Most appliances burn gas vapour.......therefore the liquid gas needs to change back into a vapour to be of use. 

As with water, you change liquid gas back into a vapour by heating (boiling) it !!


Fortunately, you need nothing like the heat that water needs to turn it into a vapour.


Liquid butane boils at a temperature of -2C, so if the temperature where the bottle is, is lower than that...........no vapour.



Propane on the other hand boils at a temperature of -42C.......and so should be used if you're going somewhere cold.


Though for the life of me, I cannot understand why people want to go somewhere cold at this time of year........

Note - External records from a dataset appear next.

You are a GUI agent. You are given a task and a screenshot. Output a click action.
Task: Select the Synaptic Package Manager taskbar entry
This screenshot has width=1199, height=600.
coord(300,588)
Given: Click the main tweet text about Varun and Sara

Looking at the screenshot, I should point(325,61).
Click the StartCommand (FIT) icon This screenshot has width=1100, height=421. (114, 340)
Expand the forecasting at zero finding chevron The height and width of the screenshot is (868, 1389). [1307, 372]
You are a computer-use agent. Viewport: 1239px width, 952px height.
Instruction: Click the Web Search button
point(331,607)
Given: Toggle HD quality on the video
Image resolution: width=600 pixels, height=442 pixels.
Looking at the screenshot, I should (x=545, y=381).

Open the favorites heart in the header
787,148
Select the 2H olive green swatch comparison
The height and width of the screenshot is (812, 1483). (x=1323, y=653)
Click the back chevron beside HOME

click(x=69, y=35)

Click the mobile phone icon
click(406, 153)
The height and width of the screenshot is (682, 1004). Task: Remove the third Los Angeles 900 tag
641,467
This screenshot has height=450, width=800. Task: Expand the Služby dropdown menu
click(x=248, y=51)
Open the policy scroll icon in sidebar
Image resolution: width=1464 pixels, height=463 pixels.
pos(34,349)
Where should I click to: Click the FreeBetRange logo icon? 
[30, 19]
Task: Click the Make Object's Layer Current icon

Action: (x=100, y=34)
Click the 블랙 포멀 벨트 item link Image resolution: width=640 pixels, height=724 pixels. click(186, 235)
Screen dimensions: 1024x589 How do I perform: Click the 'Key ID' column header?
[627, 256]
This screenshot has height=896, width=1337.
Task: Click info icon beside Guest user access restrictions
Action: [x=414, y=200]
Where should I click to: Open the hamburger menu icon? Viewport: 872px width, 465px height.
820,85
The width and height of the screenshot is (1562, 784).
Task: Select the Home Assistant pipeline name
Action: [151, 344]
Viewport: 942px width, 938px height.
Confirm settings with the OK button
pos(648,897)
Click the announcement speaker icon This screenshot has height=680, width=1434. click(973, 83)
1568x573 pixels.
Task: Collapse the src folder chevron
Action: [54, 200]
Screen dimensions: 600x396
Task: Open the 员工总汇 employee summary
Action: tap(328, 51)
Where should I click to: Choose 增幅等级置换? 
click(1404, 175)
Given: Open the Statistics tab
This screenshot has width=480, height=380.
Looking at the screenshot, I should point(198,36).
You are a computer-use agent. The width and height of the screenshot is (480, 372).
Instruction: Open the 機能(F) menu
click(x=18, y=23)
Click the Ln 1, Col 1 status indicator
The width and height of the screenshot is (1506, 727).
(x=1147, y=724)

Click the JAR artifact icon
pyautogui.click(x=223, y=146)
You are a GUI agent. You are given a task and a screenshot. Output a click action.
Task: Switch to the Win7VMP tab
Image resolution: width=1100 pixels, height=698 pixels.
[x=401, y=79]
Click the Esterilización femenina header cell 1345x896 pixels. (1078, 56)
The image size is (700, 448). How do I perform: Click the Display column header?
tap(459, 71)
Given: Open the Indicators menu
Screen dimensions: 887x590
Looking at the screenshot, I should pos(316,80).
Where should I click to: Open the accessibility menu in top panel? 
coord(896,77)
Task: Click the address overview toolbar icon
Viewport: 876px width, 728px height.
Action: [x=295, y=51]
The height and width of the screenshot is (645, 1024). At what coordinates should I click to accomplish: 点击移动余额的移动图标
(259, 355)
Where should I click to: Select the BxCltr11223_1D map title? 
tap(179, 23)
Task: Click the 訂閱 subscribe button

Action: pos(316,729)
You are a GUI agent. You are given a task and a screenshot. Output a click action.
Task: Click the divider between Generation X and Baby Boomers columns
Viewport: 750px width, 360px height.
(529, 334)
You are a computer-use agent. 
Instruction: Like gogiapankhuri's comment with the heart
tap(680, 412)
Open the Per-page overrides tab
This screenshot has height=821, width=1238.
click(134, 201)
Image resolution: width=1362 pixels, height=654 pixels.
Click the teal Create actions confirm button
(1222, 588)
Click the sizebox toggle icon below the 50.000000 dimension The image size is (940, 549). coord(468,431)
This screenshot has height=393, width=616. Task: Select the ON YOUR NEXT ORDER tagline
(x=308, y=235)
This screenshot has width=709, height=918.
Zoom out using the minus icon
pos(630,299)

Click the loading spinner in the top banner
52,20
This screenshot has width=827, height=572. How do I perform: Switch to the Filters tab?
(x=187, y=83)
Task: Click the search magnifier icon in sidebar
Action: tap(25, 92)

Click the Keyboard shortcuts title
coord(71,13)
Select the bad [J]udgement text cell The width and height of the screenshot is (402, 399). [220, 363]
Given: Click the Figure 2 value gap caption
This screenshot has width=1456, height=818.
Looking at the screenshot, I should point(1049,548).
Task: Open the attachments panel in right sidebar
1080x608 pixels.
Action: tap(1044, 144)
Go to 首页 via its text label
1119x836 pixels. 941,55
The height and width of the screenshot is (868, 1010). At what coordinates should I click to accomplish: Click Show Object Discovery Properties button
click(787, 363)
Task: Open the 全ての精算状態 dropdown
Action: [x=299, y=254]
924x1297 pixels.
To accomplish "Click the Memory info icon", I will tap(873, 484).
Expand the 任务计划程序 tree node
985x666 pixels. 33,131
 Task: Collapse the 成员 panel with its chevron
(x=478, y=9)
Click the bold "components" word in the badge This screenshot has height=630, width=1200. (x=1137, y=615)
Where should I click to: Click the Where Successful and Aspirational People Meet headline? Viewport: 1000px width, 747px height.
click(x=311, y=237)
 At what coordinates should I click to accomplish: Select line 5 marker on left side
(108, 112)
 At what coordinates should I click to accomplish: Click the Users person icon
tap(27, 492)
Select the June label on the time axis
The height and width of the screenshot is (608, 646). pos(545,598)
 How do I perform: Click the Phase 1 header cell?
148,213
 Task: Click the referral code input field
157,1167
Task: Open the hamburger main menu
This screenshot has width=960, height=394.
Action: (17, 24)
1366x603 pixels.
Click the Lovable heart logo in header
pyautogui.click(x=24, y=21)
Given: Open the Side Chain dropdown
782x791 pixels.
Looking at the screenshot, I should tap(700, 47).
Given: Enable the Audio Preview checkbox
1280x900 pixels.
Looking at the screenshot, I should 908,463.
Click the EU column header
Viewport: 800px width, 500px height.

Personally, I'm busy sewing myself into the thermals.......


JD.


----------



## Anonymous (Nov 10, 2000)

Hi All
Thanks for the help. I am using Propane.
I managed to warm the cylinders slightly in the Sun this afternoon and the gauge started to show a little green again. I have put a little insulation on the regulator and have put insulation around some of the cylinders but still ensuring I have air circulating. The temperature has now dropped so will have to see how long this works for.
I have also contacted Gaslow so will let you know their response.
Thanks once again

Jacqui


----------



## peedee (May 10, 2005)

Be interesting to hear what Gaslow have to say, especially as PJ seemed to have similar problems.

I mentioned that it could be water in the gas pipes, you wouldn't need much at these temperatures to cause problems. I have heard this can happen. We get water due to condensation in a diesel tank so does anyone know if this happens in the case of gas installations or is it an old wives tale?

peedee


----------



## Anonymous (Nov 10, 2000)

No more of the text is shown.